Records for the task section start

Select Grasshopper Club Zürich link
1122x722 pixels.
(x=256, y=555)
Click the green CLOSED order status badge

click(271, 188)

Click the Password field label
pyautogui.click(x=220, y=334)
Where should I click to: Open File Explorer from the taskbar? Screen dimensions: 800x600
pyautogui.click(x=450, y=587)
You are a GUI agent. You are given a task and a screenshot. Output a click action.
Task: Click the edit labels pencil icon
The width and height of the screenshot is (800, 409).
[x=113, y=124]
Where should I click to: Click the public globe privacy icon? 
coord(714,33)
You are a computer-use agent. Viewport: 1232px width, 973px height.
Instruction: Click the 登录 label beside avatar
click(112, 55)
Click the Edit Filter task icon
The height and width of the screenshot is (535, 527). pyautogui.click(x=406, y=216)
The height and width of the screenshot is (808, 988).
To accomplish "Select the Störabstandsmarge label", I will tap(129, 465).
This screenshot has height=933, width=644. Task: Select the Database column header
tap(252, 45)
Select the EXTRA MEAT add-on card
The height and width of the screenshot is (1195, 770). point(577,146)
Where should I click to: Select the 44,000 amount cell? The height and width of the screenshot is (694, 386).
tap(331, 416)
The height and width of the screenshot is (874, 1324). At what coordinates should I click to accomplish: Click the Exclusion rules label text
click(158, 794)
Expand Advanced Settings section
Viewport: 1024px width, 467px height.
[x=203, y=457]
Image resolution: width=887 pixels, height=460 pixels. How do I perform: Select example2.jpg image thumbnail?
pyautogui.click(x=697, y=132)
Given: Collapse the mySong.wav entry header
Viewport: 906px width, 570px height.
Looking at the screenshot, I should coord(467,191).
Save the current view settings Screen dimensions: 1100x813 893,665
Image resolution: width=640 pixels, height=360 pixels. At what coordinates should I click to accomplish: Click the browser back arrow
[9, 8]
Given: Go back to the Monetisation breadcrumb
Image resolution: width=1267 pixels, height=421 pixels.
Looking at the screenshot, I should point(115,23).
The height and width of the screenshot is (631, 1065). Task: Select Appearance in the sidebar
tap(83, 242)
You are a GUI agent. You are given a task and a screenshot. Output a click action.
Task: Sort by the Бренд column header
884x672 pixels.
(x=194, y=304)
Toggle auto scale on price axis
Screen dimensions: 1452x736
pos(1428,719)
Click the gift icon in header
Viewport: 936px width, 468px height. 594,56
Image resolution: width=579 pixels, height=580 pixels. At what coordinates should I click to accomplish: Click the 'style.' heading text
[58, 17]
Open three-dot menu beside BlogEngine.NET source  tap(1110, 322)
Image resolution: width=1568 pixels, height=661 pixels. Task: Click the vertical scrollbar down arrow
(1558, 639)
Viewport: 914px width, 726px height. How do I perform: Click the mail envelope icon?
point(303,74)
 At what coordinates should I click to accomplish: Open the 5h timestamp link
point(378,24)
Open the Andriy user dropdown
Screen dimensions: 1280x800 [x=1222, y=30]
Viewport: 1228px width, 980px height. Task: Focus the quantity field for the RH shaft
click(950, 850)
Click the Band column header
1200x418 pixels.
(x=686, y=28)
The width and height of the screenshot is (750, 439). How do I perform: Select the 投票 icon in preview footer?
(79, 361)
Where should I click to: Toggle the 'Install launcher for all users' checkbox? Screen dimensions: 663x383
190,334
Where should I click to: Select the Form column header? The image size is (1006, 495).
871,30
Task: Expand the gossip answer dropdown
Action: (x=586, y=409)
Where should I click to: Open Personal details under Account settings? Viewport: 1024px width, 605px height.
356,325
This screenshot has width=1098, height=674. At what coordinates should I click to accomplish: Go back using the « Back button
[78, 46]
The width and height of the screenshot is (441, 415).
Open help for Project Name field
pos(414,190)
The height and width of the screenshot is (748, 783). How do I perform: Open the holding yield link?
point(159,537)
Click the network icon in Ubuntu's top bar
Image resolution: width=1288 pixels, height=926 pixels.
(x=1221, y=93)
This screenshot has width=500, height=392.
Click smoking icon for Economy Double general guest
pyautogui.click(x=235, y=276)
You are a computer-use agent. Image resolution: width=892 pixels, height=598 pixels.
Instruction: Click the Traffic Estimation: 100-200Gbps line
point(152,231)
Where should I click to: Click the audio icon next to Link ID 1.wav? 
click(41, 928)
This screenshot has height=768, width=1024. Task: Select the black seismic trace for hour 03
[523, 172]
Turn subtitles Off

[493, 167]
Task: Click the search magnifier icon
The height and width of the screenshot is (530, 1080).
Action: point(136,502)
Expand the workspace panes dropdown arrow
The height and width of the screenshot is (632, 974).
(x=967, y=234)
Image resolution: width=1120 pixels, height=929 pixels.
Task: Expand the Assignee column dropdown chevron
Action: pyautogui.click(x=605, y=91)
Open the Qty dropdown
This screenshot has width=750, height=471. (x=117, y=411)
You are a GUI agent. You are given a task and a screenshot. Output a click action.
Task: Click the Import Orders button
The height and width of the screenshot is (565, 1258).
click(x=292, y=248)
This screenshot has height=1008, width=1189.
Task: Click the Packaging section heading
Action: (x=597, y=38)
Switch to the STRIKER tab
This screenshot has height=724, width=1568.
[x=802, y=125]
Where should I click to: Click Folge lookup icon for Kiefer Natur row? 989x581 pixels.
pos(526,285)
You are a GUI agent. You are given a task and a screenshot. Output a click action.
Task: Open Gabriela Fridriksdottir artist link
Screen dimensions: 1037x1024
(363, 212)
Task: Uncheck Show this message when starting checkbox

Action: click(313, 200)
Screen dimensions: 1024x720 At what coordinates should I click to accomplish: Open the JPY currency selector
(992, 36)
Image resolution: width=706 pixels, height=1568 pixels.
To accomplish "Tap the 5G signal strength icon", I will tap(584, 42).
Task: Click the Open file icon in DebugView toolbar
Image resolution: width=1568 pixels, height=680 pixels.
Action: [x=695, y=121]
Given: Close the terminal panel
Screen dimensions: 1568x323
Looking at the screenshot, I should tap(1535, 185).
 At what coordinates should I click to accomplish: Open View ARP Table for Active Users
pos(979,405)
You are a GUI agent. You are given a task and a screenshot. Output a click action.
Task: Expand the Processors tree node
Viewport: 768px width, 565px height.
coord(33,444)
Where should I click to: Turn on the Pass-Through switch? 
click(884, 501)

Records for the task section end

▶ Assignment
The material above must be output in full. Keep every word as it is.

▶ Expected answer
Select Grasshopper Club Zürich link
1122x722 pixels.
(x=256, y=555)
Click the green CLOSED order status badge

click(271, 188)

Click the Password field label
pyautogui.click(x=220, y=334)
Where should I click to: Open File Explorer from the taskbar? Screen dimensions: 800x600
pyautogui.click(x=450, y=587)
You are a GUI agent. You are given a task and a screenshot. Output a click action.
Task: Click the edit labels pencil icon
The width and height of the screenshot is (800, 409).
[x=113, y=124]
Where should I click to: Click the public globe privacy icon? 
coord(714,33)
You are a computer-use agent. Viewport: 1232px width, 973px height.
Instruction: Click the 登录 label beside avatar
click(112, 55)
Click the Edit Filter task icon
The height and width of the screenshot is (535, 527). pyautogui.click(x=406, y=216)
The height and width of the screenshot is (808, 988).
To accomplish "Select the Störabstandsmarge label", I will tap(129, 465).
This screenshot has height=933, width=644. Task: Select the Database column header
tap(252, 45)
Select the EXTRA MEAT add-on card
The height and width of the screenshot is (1195, 770). point(577,146)
Where should I click to: Select the 44,000 amount cell? The height and width of the screenshot is (694, 386).
tap(331, 416)
The height and width of the screenshot is (874, 1324). At what coordinates should I click to accomplish: Click the Exclusion rules label text
click(158, 794)
Expand Advanced Settings section
Viewport: 1024px width, 467px height.
[x=203, y=457]
Image resolution: width=887 pixels, height=460 pixels. How do I perform: Select example2.jpg image thumbnail?
pyautogui.click(x=697, y=132)
Given: Collapse the mySong.wav entry header
Viewport: 906px width, 570px height.
Looking at the screenshot, I should coord(467,191).
Save the current view settings Screen dimensions: 1100x813 893,665
Image resolution: width=640 pixels, height=360 pixels. At what coordinates should I click to accomplish: Click the browser back arrow
[9, 8]
Given: Go back to the Monetisation breadcrumb
Image resolution: width=1267 pixels, height=421 pixels.
Looking at the screenshot, I should point(115,23).
The height and width of the screenshot is (631, 1065). Task: Select Appearance in the sidebar
tap(83, 242)
You are a GUI agent. You are given a task and a screenshot. Output a click action.
Task: Sort by the Бренд column header
884x672 pixels.
(x=194, y=304)
Toggle auto scale on price axis
Screen dimensions: 1452x736
pos(1428,719)
Click the gift icon in header
Viewport: 936px width, 468px height. 594,56
Image resolution: width=579 pixels, height=580 pixels. At what coordinates should I click to accomplish: Click the 'style.' heading text
[58, 17]
Open three-dot menu beside BlogEngine.NET source  tap(1110, 322)
Image resolution: width=1568 pixels, height=661 pixels. Task: Click the vertical scrollbar down arrow
(1558, 639)
Viewport: 914px width, 726px height. How do I perform: Click the mail envelope icon?
point(303,74)
 At what coordinates should I click to accomplish: Open the 5h timestamp link
point(378,24)
Open the Andriy user dropdown
Screen dimensions: 1280x800 [x=1222, y=30]
Viewport: 1228px width, 980px height. Task: Focus the quantity field for the RH shaft
click(950, 850)
Click the Band column header
1200x418 pixels.
(x=686, y=28)
The width and height of the screenshot is (750, 439). How do I perform: Select the 投票 icon in preview footer?
(79, 361)
Where should I click to: Toggle the 'Install launcher for all users' checkbox? Screen dimensions: 663x383
190,334
Where should I click to: Select the Form column header? The image size is (1006, 495).
871,30
Task: Expand the gossip answer dropdown
Action: (x=586, y=409)
Where should I click to: Open Personal details under Account settings? Viewport: 1024px width, 605px height.
356,325
This screenshot has width=1098, height=674. At what coordinates should I click to accomplish: Go back using the « Back button
[78, 46]
The width and height of the screenshot is (441, 415).
Open help for Project Name field
pos(414,190)
The height and width of the screenshot is (748, 783). How do I perform: Open the holding yield link?
point(159,537)
Click the network icon in Ubuntu's top bar
Image resolution: width=1288 pixels, height=926 pixels.
(x=1221, y=93)
This screenshot has width=500, height=392.
Click smoking icon for Economy Double general guest
pyautogui.click(x=235, y=276)
You are a computer-use agent. Image resolution: width=892 pixels, height=598 pixels.
Instruction: Click the Traffic Estimation: 100-200Gbps line
point(152,231)
Where should I click to: Click the audio icon next to Link ID 1.wav? 
click(41, 928)
This screenshot has height=768, width=1024. Task: Select the black seismic trace for hour 03
[523, 172]
Turn subtitles Off

[493, 167]
Task: Click the search magnifier icon
The height and width of the screenshot is (530, 1080).
Action: point(136,502)
Expand the workspace panes dropdown arrow
The height and width of the screenshot is (632, 974).
(x=967, y=234)
Image resolution: width=1120 pixels, height=929 pixels.
Task: Expand the Assignee column dropdown chevron
Action: pyautogui.click(x=605, y=91)
Open the Qty dropdown
This screenshot has width=750, height=471. (x=117, y=411)
You are a GUI agent. You are given a task and a screenshot. Output a click action.
Task: Click the Import Orders button
The height and width of the screenshot is (565, 1258).
click(x=292, y=248)
This screenshot has height=1008, width=1189.
Task: Click the Packaging section heading
Action: (x=597, y=38)
Switch to the STRIKER tab
This screenshot has height=724, width=1568.
[x=802, y=125]
Where should I click to: Click Folge lookup icon for Kiefer Natur row? 989x581 pixels.
pos(526,285)
You are a GUI agent. You are given a task and a screenshot. Output a click action.
Task: Open Gabriela Fridriksdottir artist link
Screen dimensions: 1037x1024
(363, 212)
Task: Uncheck Show this message when starting checkbox

Action: click(313, 200)
Screen dimensions: 1024x720 At what coordinates should I click to accomplish: Open the JPY currency selector
(992, 36)
Image resolution: width=706 pixels, height=1568 pixels.
To accomplish "Tap the 5G signal strength icon", I will tap(584, 42).
Task: Click the Open file icon in DebugView toolbar
Image resolution: width=1568 pixels, height=680 pixels.
Action: [x=695, y=121]
Given: Close the terminal panel
Screen dimensions: 1568x323
Looking at the screenshot, I should tap(1535, 185).
 At what coordinates should I click to accomplish: Open View ARP Table for Active Users
pos(979,405)
You are a GUI agent. You are given a task and a screenshot. Output a click action.
Task: Expand the Processors tree node
Viewport: 768px width, 565px height.
coord(33,444)
Where should I click to: Turn on the Pass-Through switch? 
click(884, 501)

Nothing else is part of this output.